Here is an example and my approach. I have a DataFrame like this.

df = pd.DataFrame({'id':[1,1,2,2], 'item':['apple','orange','orange','apple']})

Finally, I would like to know what items are bought most together. Therefore, in this case, I'd like to get a result that orange and apple are bought most together.

Then, I did groupby based on values in id column.

id_group = df.groupby('id')

Then, to count the number of pairs of items in item column, I made a function like below and applied to item column of id_group. After this, I combined lists of tuples using sum(). Finally, I used Counter() to count the number of pairs containing same items. In combos(), I used sorted()to avoid counting ('apple','orange') and ('orange','apple') separately.

Are there better approaches to get the result showing there are 2 pairs of ('apple','orange') or 2 pairs of ('orange','apple')

import itertools 
from collections import Counter
def combos(x):
     combinations = []
     num = x.size
     while num != 1:
          combinations += list(itertools.combinations(x,num))
          num -= 1
     element_sorted = map(sorted,combinations)
     return list(map(tuple,element_sorted))
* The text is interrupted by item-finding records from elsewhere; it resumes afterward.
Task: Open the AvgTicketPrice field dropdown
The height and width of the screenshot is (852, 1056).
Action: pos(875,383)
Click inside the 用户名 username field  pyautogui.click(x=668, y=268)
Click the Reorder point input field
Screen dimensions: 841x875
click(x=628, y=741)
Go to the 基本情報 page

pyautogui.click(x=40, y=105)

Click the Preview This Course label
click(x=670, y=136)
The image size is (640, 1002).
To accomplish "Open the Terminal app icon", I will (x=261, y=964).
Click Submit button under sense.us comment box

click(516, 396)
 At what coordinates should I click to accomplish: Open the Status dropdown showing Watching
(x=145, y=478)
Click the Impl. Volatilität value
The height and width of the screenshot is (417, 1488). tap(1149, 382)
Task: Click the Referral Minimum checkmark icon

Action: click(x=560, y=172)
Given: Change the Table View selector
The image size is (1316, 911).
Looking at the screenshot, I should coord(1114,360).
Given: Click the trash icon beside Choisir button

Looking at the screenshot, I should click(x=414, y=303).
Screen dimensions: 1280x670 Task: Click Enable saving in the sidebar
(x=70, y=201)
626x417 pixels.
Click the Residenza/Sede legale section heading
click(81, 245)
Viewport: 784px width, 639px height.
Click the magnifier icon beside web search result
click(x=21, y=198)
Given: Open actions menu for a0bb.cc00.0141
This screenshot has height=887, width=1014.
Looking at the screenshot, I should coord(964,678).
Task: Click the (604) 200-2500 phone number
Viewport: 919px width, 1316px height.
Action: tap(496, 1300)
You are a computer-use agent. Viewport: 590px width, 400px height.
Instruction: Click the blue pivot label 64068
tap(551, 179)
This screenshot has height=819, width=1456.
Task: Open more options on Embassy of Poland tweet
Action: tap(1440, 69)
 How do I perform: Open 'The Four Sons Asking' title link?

k= id_group['item'].apply(lambda x:combos(x)).sum()
Counter(k)

2 Answers2

2

Use all_subsets function with change 0 to 2 for pairs, triples... like your soluton:

#https://stackoverflow.com/a/5898031
from itertools import chain, combinations
def all_subsets(ss):
    return chain(*map(lambda x: combinations(ss, x), range(2, len(ss)+1)))

And then flatten values, I think better is not use sum to concatenate lists. It looks fancy but it's quadratic and should be considered bad practice.

So here is used flattening with sorted tuples in list comprehension:

k = [tuple(sorted(z)) for y in id_group['item'].apply(all_subsets) for z in y]

print (Counter(k))
Counter({('apple', 'orange'): 2})
jezrael
  • 822,522
  • 95
  • 1,334
  • 1,252
1

How about this?

from collections import Counter
k = df.groupby('id')['item'].apply(lambda x: tuple(x.sort_values()))
Counter(k)

Counter({('apple', 'orange'): 2})
Bertil Johannes Ipsen
  • 1,656
  • 1
  • 14
  • 27